Anogenital squamous cell carcinoma in neglected patient.

Skin squamous cell carcinomas (SCCs) are arguably the second most common carcinoma of the skin and are responsible for the majority of non-melanoma skin cancer deaths. Gynecologist treated a Caucasian 56-years old female patient for genital wart with podophyllotoxin cream. She did not achieve complete response and therefore she has interrupted the therapy and the collaboration with the gynecologist. At the time of evaluation the lesion had a size of man's palm in anogenital region and showed characteristic features of neoplasm.
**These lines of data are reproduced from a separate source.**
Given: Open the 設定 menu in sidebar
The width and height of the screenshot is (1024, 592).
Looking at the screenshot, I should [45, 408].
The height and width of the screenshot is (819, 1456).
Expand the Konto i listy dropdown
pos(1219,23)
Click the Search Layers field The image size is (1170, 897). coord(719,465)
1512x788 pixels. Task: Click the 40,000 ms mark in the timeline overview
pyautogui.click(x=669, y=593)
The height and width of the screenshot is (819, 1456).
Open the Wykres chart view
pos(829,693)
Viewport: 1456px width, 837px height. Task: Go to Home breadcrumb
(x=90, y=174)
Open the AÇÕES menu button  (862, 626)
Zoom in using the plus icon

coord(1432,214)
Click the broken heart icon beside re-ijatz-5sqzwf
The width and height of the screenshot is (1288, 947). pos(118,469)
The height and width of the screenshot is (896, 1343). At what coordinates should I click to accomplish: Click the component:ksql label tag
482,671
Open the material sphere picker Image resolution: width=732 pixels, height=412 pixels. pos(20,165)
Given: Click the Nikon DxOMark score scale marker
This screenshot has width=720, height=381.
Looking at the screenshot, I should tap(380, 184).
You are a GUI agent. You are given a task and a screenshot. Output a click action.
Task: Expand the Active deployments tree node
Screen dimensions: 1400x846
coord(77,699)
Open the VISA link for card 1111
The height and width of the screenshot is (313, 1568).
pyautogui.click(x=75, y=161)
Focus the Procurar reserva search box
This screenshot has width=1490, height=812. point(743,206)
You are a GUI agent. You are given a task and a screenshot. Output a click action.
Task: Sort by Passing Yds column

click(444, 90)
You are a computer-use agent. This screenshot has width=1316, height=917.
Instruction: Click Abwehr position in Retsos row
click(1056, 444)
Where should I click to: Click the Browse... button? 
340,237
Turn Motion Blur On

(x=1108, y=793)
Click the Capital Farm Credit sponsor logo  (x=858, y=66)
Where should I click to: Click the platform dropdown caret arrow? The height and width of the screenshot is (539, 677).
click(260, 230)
The regional lymph nodes have produced infiltrated painful bubo. PCR analysis for HPV proved negative. Histopathology revealed well-differentiated squamous cell keratinizing carcinoma from the tumor as well as from the regional lymph node packet. Staging computed tomography scans proved negative and pelvis scans disclosed regional lymphadenopathy underlying the tumor. Palliative radiation therapy (by linear accelerator) was administered for the oversized tumor to the total TD 50.0Gy. The patient died 6 months after diagnostic assessment from cardio-respiratory failure. Staging computed tomography before her death did not disclose distinct metastases in her inner organs. Well-differentiated squamous cell keratinizing carcinoma could be growing endophytically affecting the underlying adipose tissue and musculature, with spreading into the regional lymph nodes. The rate of metastases into inner organs seems to vary according to the aggressiveness and metastatic behavior of each SCC. The case report calls for attention to the importance of collaboration among various specialists assisting in the diagnosis and management of skin neoplasm (Fig. 5, Ref. 12). Full Text in PDF www.elis.sk.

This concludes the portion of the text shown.